## Data to examine:
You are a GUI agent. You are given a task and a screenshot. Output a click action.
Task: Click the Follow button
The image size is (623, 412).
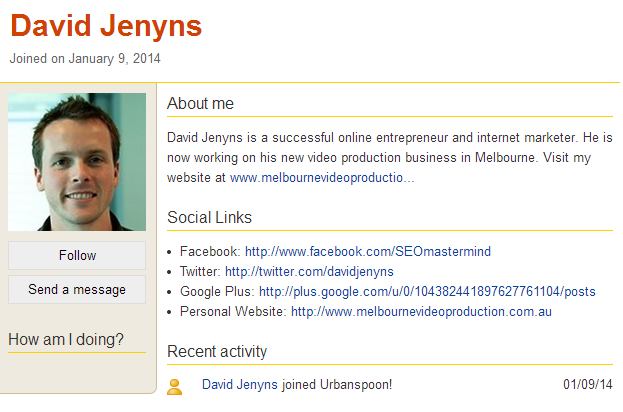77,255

==

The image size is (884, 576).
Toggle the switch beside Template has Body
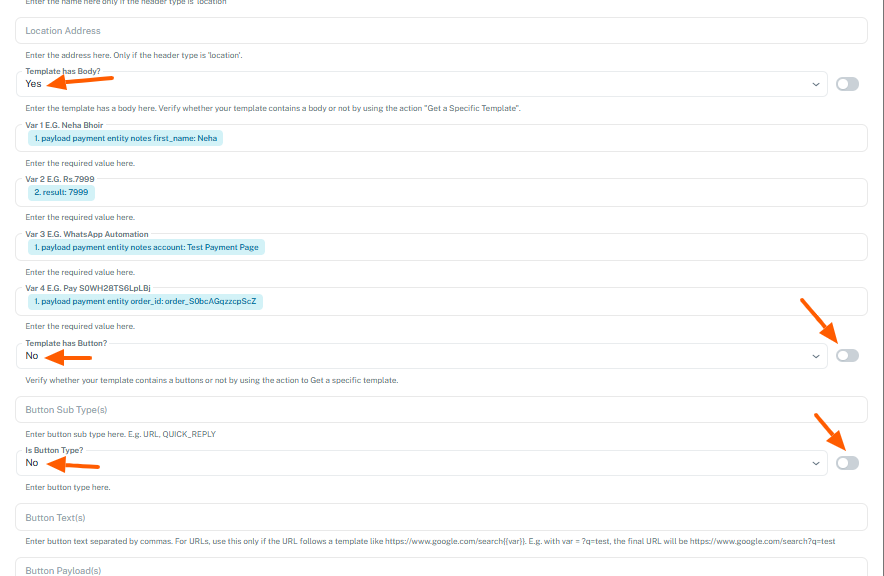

...

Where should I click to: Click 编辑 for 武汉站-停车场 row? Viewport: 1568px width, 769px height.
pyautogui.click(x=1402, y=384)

## Required action:
Only those lines of the entries above that run from the line containing "The image size is (884, 576)." to the line containing "Toggle the switch beside Template has Body", both included, should be transcribed exactly.

## Answer to this task:
The image size is (884, 576).
Toggle the switch beside Template has Body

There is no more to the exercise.